*About this exercise*
Search the entries for the word "logo". Copy each line in which it is found.

*Input data*
..........
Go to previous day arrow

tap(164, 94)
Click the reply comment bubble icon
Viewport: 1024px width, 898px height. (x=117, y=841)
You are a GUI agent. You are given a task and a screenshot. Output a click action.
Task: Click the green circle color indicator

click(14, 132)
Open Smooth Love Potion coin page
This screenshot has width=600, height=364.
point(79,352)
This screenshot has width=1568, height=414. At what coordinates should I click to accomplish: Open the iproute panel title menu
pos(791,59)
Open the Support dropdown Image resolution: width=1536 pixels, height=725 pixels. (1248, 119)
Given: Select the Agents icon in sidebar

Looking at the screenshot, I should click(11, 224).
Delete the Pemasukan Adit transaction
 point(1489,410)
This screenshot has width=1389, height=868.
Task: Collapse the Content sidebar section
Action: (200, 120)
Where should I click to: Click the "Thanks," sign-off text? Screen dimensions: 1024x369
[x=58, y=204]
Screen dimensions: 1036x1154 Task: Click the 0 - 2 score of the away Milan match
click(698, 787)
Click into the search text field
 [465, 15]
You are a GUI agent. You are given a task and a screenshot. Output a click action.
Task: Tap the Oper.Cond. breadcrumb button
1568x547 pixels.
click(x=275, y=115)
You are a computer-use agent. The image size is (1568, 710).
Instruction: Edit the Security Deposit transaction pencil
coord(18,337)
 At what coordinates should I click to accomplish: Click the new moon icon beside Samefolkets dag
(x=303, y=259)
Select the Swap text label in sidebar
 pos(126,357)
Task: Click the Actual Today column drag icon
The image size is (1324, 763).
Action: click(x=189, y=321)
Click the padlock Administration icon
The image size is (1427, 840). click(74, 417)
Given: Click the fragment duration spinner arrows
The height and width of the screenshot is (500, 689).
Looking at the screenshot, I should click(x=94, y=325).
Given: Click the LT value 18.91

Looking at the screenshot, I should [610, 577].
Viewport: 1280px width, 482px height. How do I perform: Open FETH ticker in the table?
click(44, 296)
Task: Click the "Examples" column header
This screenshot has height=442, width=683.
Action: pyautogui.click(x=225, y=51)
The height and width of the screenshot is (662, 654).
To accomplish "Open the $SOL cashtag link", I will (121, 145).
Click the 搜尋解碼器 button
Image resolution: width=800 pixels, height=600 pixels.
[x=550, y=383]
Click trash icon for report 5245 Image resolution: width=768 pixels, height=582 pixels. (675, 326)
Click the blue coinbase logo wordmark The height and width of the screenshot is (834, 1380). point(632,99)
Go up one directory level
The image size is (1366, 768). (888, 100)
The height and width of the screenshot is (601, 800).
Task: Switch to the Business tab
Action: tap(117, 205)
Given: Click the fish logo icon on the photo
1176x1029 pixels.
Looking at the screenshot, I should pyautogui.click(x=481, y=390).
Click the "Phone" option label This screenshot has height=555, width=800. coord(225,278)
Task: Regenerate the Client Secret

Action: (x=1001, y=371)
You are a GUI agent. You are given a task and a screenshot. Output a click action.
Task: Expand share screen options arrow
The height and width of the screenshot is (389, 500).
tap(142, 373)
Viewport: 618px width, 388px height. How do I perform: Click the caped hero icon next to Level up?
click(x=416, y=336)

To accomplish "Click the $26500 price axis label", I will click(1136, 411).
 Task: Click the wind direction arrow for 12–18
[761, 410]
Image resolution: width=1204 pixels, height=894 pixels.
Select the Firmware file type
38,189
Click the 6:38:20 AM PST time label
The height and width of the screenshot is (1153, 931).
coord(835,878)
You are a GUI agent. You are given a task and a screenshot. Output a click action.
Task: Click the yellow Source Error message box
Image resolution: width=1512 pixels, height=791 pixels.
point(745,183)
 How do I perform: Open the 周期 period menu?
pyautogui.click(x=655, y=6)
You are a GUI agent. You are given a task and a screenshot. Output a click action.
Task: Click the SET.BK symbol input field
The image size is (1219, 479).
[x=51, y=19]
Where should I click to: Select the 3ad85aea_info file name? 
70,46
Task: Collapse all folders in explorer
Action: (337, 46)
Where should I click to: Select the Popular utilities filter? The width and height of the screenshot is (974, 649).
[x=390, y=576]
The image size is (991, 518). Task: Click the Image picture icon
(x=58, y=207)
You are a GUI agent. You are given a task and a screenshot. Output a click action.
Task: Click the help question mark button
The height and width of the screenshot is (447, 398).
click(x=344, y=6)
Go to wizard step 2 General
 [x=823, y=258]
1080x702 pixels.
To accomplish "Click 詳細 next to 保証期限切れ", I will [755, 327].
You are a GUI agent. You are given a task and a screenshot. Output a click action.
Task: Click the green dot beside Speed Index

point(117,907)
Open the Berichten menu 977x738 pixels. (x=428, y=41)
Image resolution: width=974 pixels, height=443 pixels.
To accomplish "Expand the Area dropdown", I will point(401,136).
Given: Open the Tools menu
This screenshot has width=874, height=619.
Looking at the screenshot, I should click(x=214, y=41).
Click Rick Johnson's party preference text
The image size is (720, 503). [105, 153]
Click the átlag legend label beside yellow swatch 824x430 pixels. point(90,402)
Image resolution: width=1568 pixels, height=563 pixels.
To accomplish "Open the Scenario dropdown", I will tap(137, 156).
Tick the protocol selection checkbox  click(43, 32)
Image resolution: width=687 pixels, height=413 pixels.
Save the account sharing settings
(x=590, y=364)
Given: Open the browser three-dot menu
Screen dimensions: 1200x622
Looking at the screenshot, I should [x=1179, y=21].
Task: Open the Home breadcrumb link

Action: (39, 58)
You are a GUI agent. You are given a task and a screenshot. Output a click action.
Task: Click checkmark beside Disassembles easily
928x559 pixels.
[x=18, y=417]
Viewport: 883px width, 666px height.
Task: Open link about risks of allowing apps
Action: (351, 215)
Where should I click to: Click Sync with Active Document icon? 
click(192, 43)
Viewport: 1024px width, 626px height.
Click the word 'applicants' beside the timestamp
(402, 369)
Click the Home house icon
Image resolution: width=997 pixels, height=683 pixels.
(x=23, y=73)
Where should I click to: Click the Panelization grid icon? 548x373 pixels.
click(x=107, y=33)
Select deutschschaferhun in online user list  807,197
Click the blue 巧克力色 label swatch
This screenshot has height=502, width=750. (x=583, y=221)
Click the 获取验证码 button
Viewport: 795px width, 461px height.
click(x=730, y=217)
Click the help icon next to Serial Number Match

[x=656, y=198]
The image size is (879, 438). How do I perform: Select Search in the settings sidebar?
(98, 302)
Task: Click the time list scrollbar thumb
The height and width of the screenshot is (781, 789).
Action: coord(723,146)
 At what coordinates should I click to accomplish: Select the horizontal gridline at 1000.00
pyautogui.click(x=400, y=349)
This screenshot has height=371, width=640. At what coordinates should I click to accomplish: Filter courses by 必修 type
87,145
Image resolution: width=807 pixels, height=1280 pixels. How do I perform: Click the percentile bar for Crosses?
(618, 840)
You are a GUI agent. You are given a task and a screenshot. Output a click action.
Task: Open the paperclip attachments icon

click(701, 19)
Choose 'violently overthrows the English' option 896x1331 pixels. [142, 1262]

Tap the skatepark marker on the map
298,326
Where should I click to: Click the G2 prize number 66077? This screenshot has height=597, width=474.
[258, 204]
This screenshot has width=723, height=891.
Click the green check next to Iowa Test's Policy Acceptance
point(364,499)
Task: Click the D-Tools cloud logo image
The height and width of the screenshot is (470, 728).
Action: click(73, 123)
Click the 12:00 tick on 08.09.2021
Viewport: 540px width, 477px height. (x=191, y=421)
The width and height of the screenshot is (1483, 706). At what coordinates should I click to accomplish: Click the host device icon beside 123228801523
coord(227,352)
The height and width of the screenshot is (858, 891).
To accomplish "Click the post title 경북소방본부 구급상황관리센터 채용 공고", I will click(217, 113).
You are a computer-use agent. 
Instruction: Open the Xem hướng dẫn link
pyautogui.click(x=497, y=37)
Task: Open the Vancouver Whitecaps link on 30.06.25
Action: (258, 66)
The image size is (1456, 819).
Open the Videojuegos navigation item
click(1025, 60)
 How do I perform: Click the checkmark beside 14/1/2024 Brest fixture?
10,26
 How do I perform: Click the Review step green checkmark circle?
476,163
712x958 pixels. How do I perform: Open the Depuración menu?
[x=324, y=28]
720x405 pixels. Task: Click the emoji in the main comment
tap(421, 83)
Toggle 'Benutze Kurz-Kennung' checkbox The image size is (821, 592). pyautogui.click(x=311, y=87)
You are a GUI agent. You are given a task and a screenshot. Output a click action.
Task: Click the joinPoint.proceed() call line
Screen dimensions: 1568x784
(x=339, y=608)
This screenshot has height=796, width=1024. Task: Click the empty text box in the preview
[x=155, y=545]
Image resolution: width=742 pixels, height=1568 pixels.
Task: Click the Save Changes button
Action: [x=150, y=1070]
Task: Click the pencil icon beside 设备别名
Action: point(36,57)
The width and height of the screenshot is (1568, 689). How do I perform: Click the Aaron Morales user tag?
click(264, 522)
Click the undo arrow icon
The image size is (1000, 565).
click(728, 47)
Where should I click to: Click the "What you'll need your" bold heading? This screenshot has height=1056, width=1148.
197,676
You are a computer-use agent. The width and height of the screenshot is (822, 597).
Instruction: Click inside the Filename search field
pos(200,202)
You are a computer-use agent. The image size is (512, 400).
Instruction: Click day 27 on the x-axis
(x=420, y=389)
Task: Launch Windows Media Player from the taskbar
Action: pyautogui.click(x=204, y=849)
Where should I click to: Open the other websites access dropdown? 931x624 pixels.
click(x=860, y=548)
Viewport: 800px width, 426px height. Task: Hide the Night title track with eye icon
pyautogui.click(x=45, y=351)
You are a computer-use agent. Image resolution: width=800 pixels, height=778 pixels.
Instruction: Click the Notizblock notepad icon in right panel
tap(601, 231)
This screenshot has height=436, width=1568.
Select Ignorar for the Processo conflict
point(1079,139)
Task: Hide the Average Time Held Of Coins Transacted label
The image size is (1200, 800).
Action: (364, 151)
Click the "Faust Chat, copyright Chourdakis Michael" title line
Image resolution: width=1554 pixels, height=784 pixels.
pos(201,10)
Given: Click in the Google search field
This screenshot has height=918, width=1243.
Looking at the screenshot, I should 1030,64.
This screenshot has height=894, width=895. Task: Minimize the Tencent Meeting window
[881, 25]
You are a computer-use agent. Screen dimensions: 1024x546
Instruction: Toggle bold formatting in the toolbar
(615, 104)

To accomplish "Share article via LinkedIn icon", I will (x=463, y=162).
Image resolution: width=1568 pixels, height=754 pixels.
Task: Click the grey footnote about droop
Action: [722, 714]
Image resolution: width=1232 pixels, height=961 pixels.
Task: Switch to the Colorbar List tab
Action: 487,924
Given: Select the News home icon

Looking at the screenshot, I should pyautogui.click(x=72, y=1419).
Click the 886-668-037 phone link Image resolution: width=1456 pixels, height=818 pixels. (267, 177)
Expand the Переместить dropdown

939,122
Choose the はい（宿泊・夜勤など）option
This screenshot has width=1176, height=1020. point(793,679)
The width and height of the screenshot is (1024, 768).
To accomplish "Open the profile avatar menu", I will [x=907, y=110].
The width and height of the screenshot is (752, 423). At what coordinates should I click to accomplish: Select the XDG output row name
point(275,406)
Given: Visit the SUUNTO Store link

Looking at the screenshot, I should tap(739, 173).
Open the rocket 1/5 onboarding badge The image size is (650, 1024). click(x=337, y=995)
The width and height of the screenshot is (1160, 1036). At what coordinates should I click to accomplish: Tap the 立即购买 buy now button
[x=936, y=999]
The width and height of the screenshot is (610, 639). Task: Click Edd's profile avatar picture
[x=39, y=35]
..........
*Expected answer*
Click the blue coinbase logo wordmark The height and width of the screenshot is (834, 1380). point(632,99)
Given: Click the fish logo icon on the photo
Task: Click the D-Tools cloud logo image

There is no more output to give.